## TEXTE EXTRAIT

━━━━━━━━━━━━━━━━━━━━

Le nantissement est une mesure de sûreté visant à garantir le paiement d’une créance. Contrairement au gage, qui ne porte que sur des biens meubles matériels, le nantissement se concentre sur les biens dits incorporels, à l’instar du fonds de commerce.
Cette sûreté est un outil de choix pour rassurer un partenaire économique important ou pour garantir le financement d’un prêt.
Mettre en place un nantissement peut être une solution pertinente pour financer des projets. Néanmoins, avant de s’engager dans cette opération, il est crucial de connaître les principes de base ainsi que les risques liés à un nantissement.
Comment mettre en place un nantissement de fonds de commerce ?
Le Code de commerce prévoit des dispositions spécifiques en cas de nantissement d’un fonds de commerce.
Ces règles ont vocation à encadrer l’acte avec certaines formalités nécessaires à sa constitution. Avant toute chose, il convient de préciser que le nantissement peut être judiciaire (sur demande d’un créancier, par exemple) ou contractuel, ce qui représente la majeure partie des cas.

━━━━━━━━━━━━━━━━━━━━

## DONNÉES FOURNIES
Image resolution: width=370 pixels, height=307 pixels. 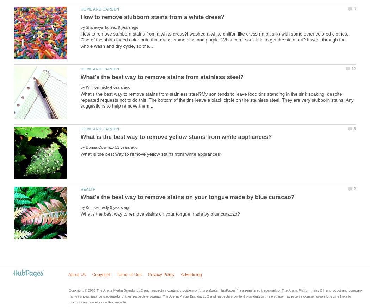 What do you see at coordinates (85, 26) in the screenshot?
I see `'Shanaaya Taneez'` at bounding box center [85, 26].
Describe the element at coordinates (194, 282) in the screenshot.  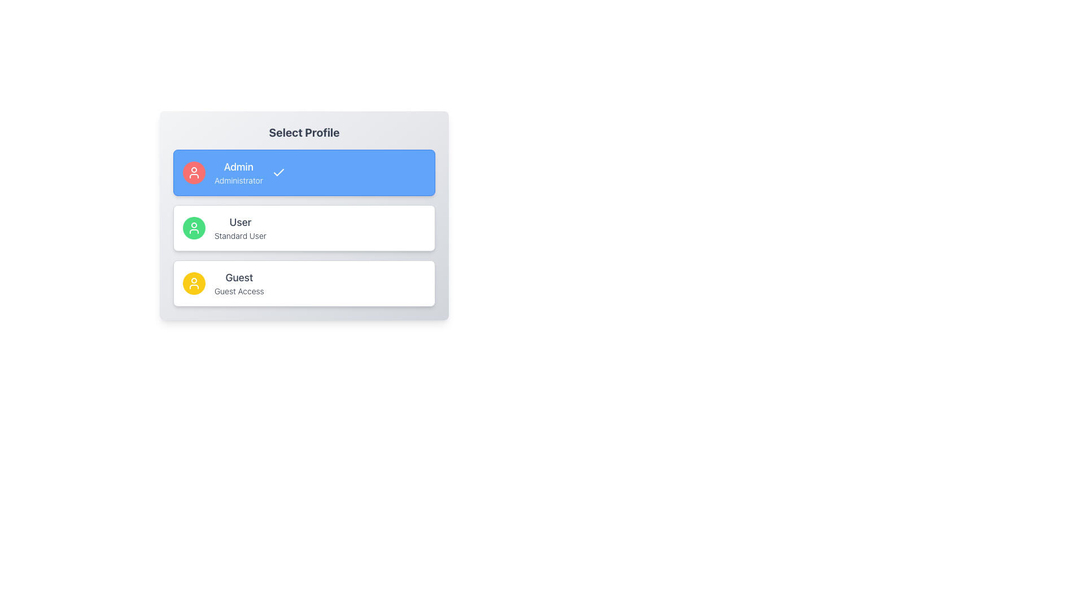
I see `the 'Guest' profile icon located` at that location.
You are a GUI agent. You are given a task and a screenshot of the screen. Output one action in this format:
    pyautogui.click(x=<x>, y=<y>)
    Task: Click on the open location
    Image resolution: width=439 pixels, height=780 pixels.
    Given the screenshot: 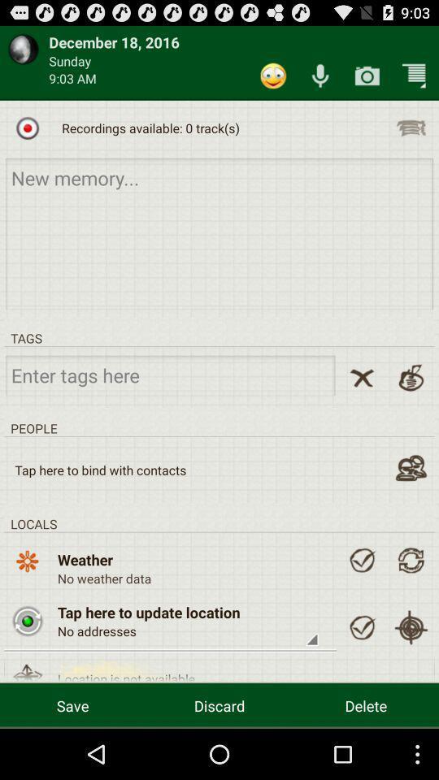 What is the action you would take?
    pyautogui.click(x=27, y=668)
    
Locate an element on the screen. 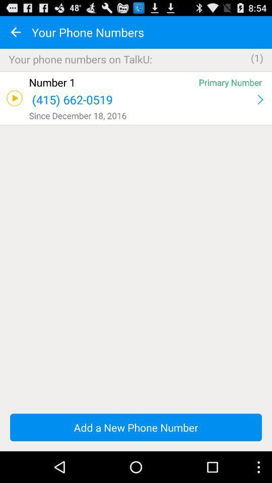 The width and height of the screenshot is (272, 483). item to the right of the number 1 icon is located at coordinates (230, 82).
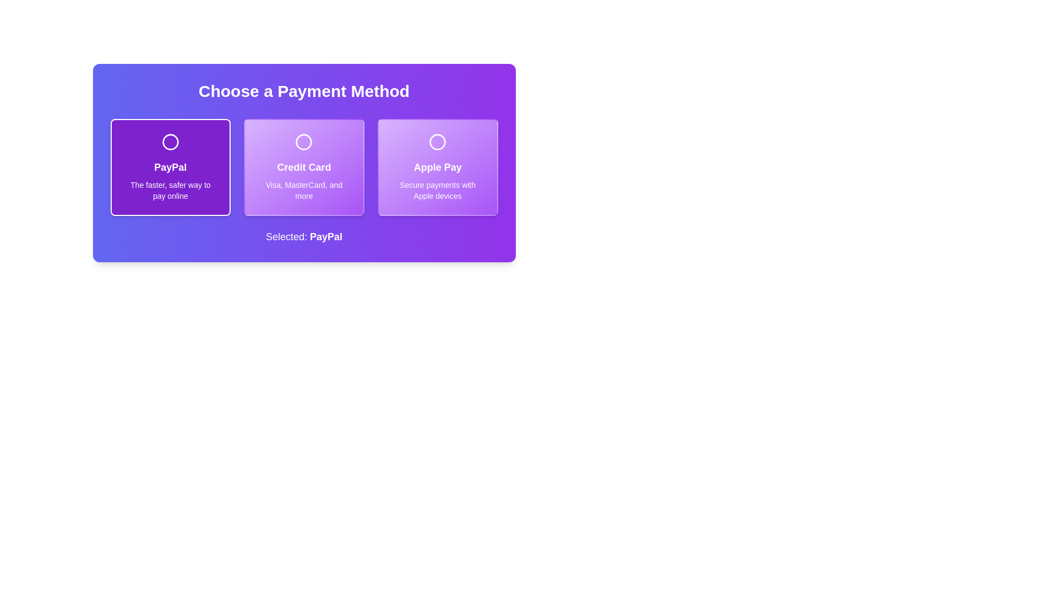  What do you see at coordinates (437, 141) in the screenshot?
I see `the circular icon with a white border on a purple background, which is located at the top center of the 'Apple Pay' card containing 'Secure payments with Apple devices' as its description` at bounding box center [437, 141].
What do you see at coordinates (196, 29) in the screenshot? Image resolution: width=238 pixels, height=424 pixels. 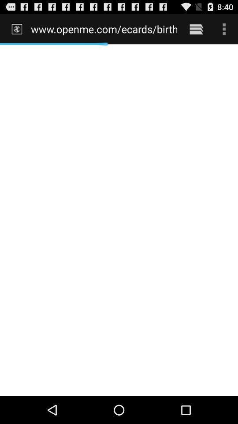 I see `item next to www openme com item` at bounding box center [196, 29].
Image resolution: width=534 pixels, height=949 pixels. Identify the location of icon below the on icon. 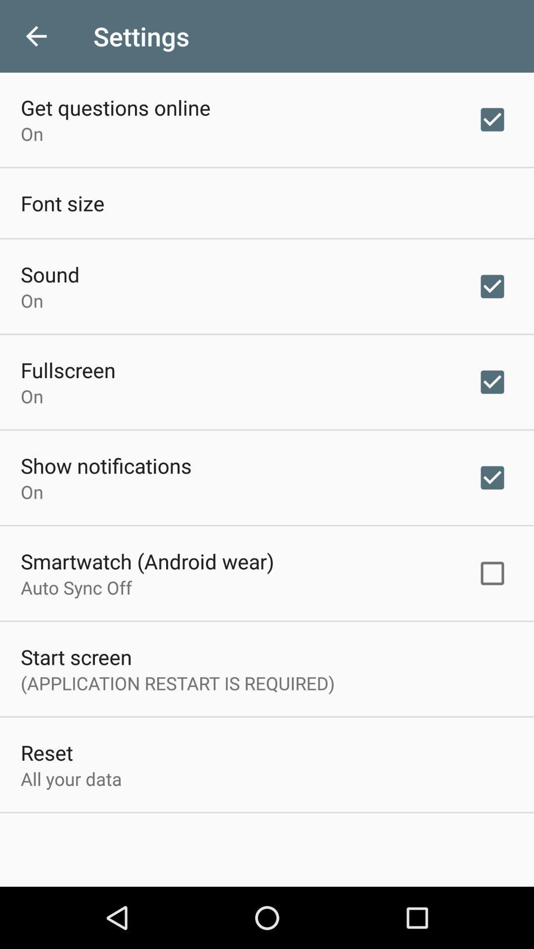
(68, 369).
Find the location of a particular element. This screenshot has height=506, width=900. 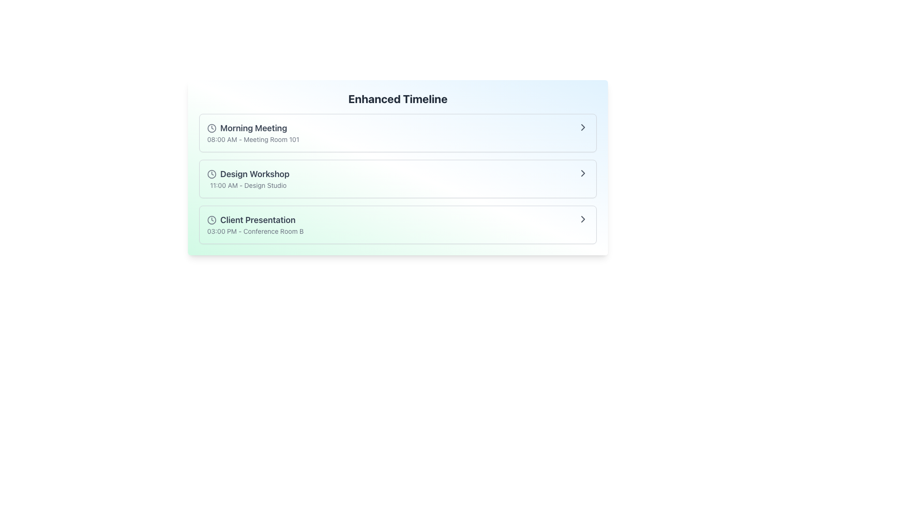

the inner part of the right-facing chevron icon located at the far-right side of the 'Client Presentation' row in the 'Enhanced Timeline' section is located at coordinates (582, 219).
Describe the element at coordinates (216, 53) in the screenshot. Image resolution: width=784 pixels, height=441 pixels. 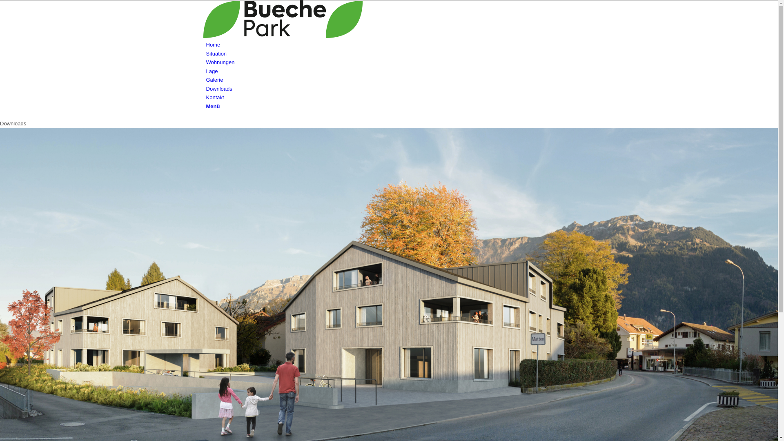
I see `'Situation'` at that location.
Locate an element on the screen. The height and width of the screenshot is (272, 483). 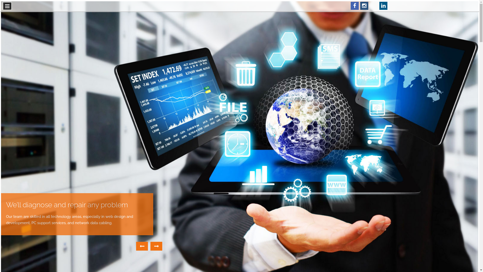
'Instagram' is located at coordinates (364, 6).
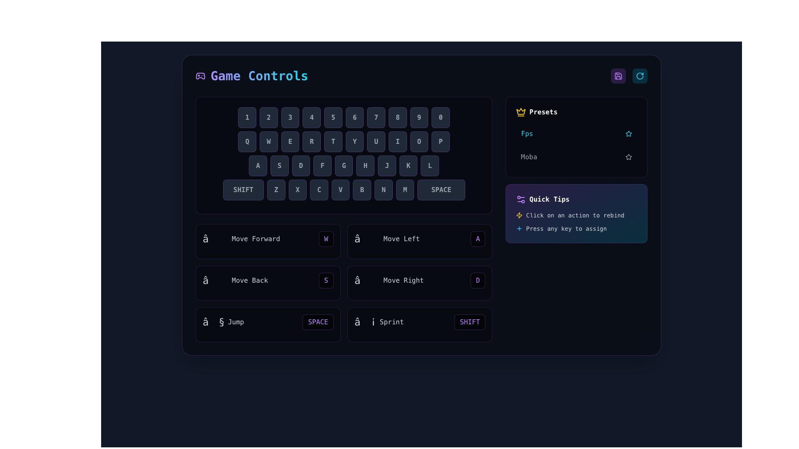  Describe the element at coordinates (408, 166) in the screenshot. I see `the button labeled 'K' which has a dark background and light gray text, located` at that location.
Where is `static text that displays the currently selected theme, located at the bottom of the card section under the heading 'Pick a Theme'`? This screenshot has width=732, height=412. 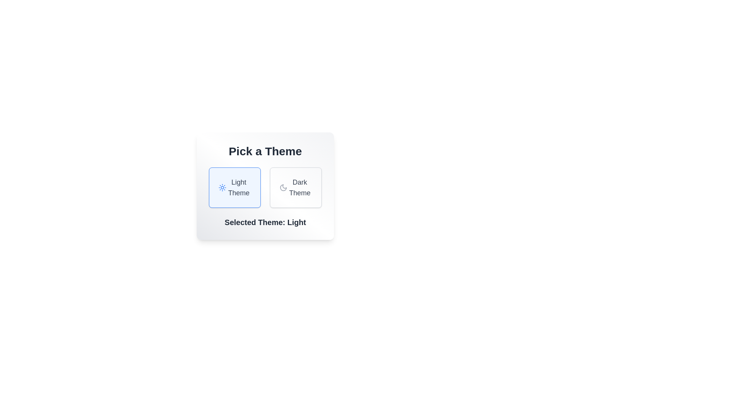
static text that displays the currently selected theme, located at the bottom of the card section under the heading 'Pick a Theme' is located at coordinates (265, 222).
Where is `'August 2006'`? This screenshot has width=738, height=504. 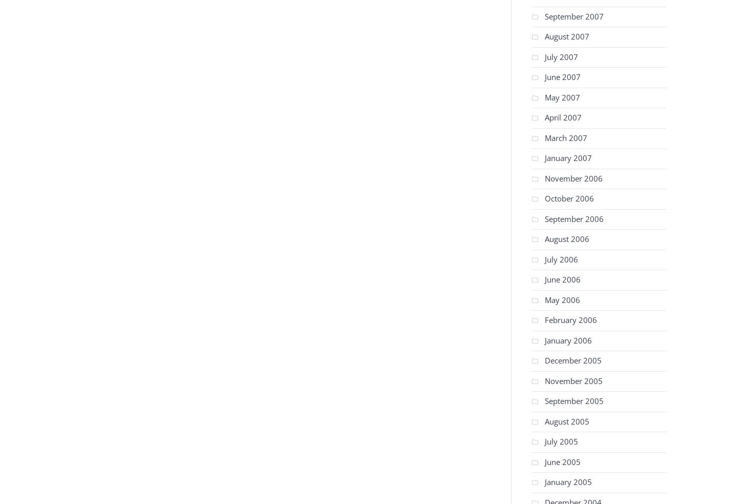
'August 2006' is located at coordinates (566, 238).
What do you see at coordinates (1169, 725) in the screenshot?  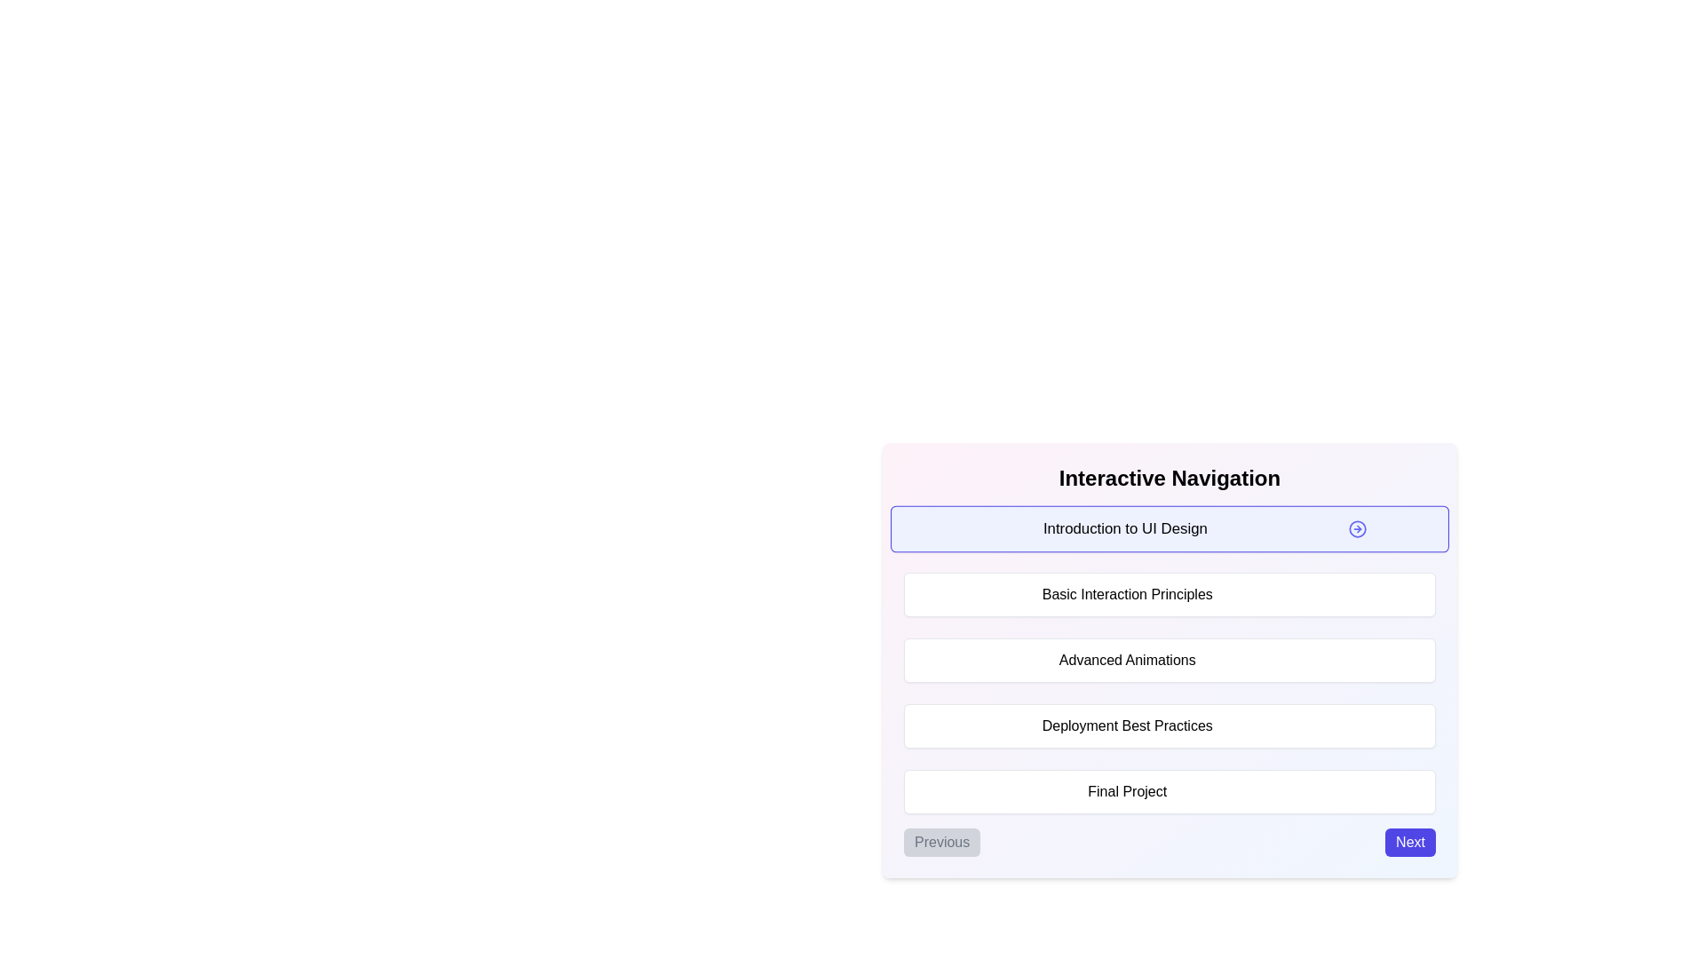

━━━━━━━━━━━━━━━━━━━━

## CONSIGNE 1
Indiquez si chacune des affirmations suivantes concorde avec le texte sur le nantissement, en répondant par oui ou par non et en citant les mots décisifs du texte. (a) Le gage porte sur les biens incorporels. (b) Le nantissement peut être judiciaire ou contractuel. (c) Le nantissement judiciaire représente la majeure partie des cas.
## CONSIGNE 2
D'après le texte sur le nantissement, quel code prévoit des dispositions spécifiques en cas de nantissement d'un fonds de commerce ?
## CONSIGNE 3
Poursuivez le texte sur le nantissement à partir de sa dernière phrase.

## RÉPONSE 1
(a) Non : « Contrairement au gage, qui ne porte que sur des biens meubles matériels ».
(b) Oui : « le nantissement peut être judiciaire (sur demande d’un créancier, par exemple) ou contractuel ».
(c) Non : « ou contractuel, ce qui représente la majeure partie des cas ».

## RÉPONSE 2
Le Code de commerce.

## RÉPONSE 3
Les éléments du fonds de commerce concernés par le nantissement
L’article L.142-2 du Code de commerce prévoit une liste exhaustive de tous les éléments susceptibles d’être compris dans le nantissement, comme la clientèle, les brevets ou encore le nom commercial.
Néanmoins, pour être valablement inclus dans le nantissement, ces éléments devront figurer dans l’acte signé entre les parties. À défaut de désignation, le nantissement ne comprendra que l’enseigne, le nom commercial, le droit au bail, la clientèle et l’achalandage.
La forme du nantissement
Nantir un fonds de commerce nécessite impérativement un écrit.
Les formalités de publicité
Une fois finalisé, l’acte de nantissement devra être inscrit auprès du greffe du tribunal de commerce compétent.
Si le nantissement comprend des brevets, des marques ou des dessins et modèles, il devra également faire l’objet d’une inscription à l’INPI conformément à l’article L.143-17 du Code de commerce.
Quels points vérifier avant de conclure un nantissement de fonds de commerce ?
Un premier point de vigilance concernera l’assiette du nantissement. Comme rappelé dans la partie précédente, les éléments compris dans le nantissement devront être précisément définis. À défaut, ils ne seront pas compris dans le nantissement.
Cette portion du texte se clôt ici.